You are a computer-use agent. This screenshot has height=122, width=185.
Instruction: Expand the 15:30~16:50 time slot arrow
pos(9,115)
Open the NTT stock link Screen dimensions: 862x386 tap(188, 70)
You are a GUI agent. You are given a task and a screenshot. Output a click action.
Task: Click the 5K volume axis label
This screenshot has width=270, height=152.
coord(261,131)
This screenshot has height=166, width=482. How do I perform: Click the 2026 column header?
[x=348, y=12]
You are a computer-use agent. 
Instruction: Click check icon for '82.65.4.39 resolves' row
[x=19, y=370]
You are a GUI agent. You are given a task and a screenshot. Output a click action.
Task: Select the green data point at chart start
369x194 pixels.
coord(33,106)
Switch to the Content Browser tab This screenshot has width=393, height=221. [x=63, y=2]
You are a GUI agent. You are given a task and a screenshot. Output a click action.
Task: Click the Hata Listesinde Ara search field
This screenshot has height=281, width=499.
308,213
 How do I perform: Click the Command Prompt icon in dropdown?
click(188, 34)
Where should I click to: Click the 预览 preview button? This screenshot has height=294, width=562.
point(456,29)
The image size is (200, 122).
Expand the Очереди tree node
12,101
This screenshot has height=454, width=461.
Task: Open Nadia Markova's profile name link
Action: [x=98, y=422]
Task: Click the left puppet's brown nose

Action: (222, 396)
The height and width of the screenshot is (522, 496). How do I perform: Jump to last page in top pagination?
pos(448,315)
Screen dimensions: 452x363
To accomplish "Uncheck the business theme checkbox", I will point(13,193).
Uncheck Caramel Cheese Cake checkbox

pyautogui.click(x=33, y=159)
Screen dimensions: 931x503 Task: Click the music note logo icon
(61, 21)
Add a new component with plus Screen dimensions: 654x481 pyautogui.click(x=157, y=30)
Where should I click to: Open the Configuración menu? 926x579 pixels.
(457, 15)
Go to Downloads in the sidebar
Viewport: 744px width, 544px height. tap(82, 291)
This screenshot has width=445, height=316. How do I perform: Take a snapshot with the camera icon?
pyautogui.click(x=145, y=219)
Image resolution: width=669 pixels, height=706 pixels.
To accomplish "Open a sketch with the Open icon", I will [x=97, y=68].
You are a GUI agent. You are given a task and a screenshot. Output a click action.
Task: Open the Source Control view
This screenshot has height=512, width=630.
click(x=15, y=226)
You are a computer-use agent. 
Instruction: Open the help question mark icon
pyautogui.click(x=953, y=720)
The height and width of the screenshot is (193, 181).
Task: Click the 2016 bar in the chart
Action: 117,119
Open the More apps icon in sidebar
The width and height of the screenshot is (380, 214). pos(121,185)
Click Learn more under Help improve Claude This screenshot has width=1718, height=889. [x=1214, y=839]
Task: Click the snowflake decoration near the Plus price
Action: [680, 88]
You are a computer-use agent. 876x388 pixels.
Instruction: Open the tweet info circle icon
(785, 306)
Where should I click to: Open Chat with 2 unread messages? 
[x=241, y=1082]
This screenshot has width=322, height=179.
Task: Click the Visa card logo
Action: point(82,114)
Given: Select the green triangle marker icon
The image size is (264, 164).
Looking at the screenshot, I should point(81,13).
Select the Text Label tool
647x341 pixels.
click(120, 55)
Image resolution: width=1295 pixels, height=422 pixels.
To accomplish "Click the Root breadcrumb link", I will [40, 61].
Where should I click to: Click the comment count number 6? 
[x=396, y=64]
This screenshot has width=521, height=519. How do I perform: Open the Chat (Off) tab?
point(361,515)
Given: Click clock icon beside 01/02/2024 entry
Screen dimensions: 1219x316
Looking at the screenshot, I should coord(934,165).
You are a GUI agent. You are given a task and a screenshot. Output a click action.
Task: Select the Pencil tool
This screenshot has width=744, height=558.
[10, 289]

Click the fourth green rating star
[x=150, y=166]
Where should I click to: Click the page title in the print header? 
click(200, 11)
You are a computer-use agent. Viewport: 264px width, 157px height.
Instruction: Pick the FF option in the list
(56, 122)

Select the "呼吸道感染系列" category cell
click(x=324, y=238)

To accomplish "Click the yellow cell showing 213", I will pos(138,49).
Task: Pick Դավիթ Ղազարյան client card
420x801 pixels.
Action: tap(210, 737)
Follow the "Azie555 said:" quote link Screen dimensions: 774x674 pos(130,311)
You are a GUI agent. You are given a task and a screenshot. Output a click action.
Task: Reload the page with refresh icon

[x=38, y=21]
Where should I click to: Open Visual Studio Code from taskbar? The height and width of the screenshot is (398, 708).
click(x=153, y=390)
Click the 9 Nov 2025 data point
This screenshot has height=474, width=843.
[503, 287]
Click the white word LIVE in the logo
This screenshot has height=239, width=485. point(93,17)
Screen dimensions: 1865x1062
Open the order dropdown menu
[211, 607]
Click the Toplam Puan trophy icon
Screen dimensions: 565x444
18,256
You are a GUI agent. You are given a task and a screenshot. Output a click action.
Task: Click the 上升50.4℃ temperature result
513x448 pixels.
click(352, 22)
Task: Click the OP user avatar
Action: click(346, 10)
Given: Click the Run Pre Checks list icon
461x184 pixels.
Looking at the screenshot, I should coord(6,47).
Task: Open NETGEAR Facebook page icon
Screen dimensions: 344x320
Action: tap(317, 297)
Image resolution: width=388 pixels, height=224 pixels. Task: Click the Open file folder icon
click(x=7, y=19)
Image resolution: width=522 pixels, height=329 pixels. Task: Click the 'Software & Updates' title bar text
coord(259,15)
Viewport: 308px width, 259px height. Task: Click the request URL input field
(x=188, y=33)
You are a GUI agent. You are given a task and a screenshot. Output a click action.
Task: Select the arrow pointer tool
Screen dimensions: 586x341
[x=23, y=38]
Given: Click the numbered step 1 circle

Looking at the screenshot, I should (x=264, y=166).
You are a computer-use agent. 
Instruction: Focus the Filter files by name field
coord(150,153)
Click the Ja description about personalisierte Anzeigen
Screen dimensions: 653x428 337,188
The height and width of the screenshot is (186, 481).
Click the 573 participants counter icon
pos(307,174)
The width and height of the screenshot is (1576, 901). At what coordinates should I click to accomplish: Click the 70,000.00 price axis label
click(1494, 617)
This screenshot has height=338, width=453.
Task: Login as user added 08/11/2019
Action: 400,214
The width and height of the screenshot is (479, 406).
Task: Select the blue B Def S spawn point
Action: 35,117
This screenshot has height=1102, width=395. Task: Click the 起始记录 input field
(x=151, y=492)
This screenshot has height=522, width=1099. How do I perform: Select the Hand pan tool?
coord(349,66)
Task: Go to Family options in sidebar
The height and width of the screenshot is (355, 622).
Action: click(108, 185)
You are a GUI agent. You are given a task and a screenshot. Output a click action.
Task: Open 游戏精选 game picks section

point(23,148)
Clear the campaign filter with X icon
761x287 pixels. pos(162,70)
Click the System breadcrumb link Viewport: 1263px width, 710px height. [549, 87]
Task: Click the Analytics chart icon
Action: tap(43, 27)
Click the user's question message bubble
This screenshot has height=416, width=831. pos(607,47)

▶ **ASSIGNED TASK**
All of the data above must be repeated exactly.

▶ **TASK OUTPUT**
You are a computer-use agent. This screenshot has height=122, width=185.
Instruction: Expand the 15:30~16:50 time slot arrow
pos(9,115)
Open the NTT stock link Screen dimensions: 862x386 tap(188, 70)
You are a GUI agent. You are given a task and a screenshot. Output a click action.
Task: Click the 5K volume axis label
This screenshot has width=270, height=152.
coord(261,131)
This screenshot has height=166, width=482. How do I perform: Click the 2026 column header?
[x=348, y=12]
You are a computer-use agent. 
Instruction: Click check icon for '82.65.4.39 resolves' row
[x=19, y=370]
You are a GUI agent. You are given a task and a screenshot. Output a click action.
Task: Select the green data point at chart start
369x194 pixels.
coord(33,106)
Switch to the Content Browser tab This screenshot has width=393, height=221. [x=63, y=2]
You are a GUI agent. You are given a task and a screenshot. Output a click action.
Task: Click the Hata Listesinde Ara search field
This screenshot has height=281, width=499.
308,213
 How do I perform: Click the Command Prompt icon in dropdown?
click(188, 34)
Where should I click to: Click the 预览 preview button? This screenshot has height=294, width=562.
point(456,29)
The image size is (200, 122).
Expand the Очереди tree node
12,101
This screenshot has height=454, width=461.
Task: Open Nadia Markova's profile name link
Action: [x=98, y=422]
Task: Click the left puppet's brown nose

Action: (222, 396)
The height and width of the screenshot is (522, 496). How do I perform: Jump to last page in top pagination?
pos(448,315)
Screen dimensions: 452x363
To accomplish "Uncheck the business theme checkbox", I will point(13,193).
Uncheck Caramel Cheese Cake checkbox

pyautogui.click(x=33, y=159)
Screen dimensions: 931x503 Task: Click the music note logo icon
(61, 21)
Add a new component with plus Screen dimensions: 654x481 pyautogui.click(x=157, y=30)
Where should I click to: Open the Configuración menu? 926x579 pixels.
(457, 15)
Go to Downloads in the sidebar
Viewport: 744px width, 544px height. tap(82, 291)
This screenshot has width=445, height=316. How do I perform: Take a snapshot with the camera icon?
pyautogui.click(x=145, y=219)
Image resolution: width=669 pixels, height=706 pixels.
To accomplish "Open a sketch with the Open icon", I will [x=97, y=68].
You are a GUI agent. You are given a task and a screenshot. Output a click action.
Task: Open the Source Control view
This screenshot has height=512, width=630.
click(x=15, y=226)
You are a computer-use agent. 
Instruction: Open the help question mark icon
pyautogui.click(x=953, y=720)
The height and width of the screenshot is (193, 181).
Task: Click the 2016 bar in the chart
Action: 117,119
Open the More apps icon in sidebar
The width and height of the screenshot is (380, 214). pos(121,185)
Click Learn more under Help improve Claude This screenshot has width=1718, height=889. [x=1214, y=839]
Task: Click the snowflake decoration near the Plus price
Action: [680, 88]
You are a computer-use agent. 876x388 pixels.
Instruction: Open the tweet info circle icon
(785, 306)
Where should I click to: Open Chat with 2 unread messages? 
[x=241, y=1082]
This screenshot has width=322, height=179.
Task: Click the Visa card logo
Action: point(82,114)
Given: Select the green triangle marker icon
The image size is (264, 164).
Looking at the screenshot, I should point(81,13).
Select the Text Label tool
647x341 pixels.
click(120, 55)
Image resolution: width=1295 pixels, height=422 pixels.
To accomplish "Click the Root breadcrumb link", I will [40, 61].
Where should I click to: Click the comment count number 6? 
[x=396, y=64]
This screenshot has width=521, height=519. How do I perform: Open the Chat (Off) tab?
point(361,515)
Given: Click clock icon beside 01/02/2024 entry
Screen dimensions: 1219x316
Looking at the screenshot, I should coord(934,165).
You are a GUI agent. You are given a task and a screenshot. Output a click action.
Task: Select the Pencil tool
This screenshot has width=744, height=558.
[10, 289]

Click the fourth green rating star
[x=150, y=166]
Where should I click to: Click the page title in the print header? 
click(200, 11)
You are a computer-use agent. Viewport: 264px width, 157px height.
Instruction: Pick the FF option in the list
(56, 122)

Select the "呼吸道感染系列" category cell
click(x=324, y=238)

To accomplish "Click the yellow cell showing 213", I will pos(138,49).
Task: Pick Դավիթ Ղազարյան client card
420x801 pixels.
Action: tap(210, 737)
Follow the "Azie555 said:" quote link Screen dimensions: 774x674 pos(130,311)
You are a GUI agent. You are given a task and a screenshot. Output a click action.
Task: Reload the page with refresh icon

[x=38, y=21]
Where should I click to: Open Visual Studio Code from taskbar? The height and width of the screenshot is (398, 708).
click(x=153, y=390)
Click the 9 Nov 2025 data point
This screenshot has height=474, width=843.
[503, 287]
Click the white word LIVE in the logo
This screenshot has height=239, width=485. point(93,17)
Screen dimensions: 1865x1062
Open the order dropdown menu
[211, 607]
Click the Toplam Puan trophy icon
Screen dimensions: 565x444
18,256
You are a GUI agent. You are given a task and a screenshot. Output a click action.
Task: Click the 上升50.4℃ temperature result
513x448 pixels.
click(352, 22)
Task: Click the OP user avatar
Action: click(346, 10)
Given: Click the Run Pre Checks list icon
461x184 pixels.
Looking at the screenshot, I should coord(6,47).
Task: Open NETGEAR Facebook page icon
Screen dimensions: 344x320
Action: tap(317, 297)
Image resolution: width=388 pixels, height=224 pixels. Task: Click the Open file folder icon
click(x=7, y=19)
Image resolution: width=522 pixels, height=329 pixels. Task: Click the 'Software & Updates' title bar text
coord(259,15)
Viewport: 308px width, 259px height. Task: Click the request URL input field
(x=188, y=33)
You are a GUI agent. You are given a task and a screenshot. Output a click action.
Task: Select the arrow pointer tool
Screen dimensions: 586x341
[x=23, y=38]
Given: Click the numbered step 1 circle

Looking at the screenshot, I should (x=264, y=166).
You are a computer-use agent. 
Instruction: Focus the Filter files by name field
coord(150,153)
Click the Ja description about personalisierte Anzeigen
Screen dimensions: 653x428 337,188
The height and width of the screenshot is (186, 481).
Click the 573 participants counter icon
pos(307,174)
The width and height of the screenshot is (1576, 901). At what coordinates should I click to accomplish: Click the 70,000.00 price axis label
click(1494, 617)
This screenshot has height=338, width=453.
Task: Login as user added 08/11/2019
Action: 400,214
The width and height of the screenshot is (479, 406).
Task: Select the blue B Def S spawn point
Action: 35,117
This screenshot has height=1102, width=395. Task: Click the 起始记录 input field
(x=151, y=492)
This screenshot has height=522, width=1099. How do I perform: Select the Hand pan tool?
coord(349,66)
Task: Go to Family options in sidebar
The height and width of the screenshot is (355, 622).
Action: click(108, 185)
You are a GUI agent. You are given a task and a screenshot. Output a click action.
Task: Open 游戏精选 game picks section

point(23,148)
Clear the campaign filter with X icon
761x287 pixels. pos(162,70)
Click the System breadcrumb link Viewport: 1263px width, 710px height. [549, 87]
Task: Click the Analytics chart icon
Action: tap(43, 27)
Click the user's question message bubble
This screenshot has height=416, width=831. pos(607,47)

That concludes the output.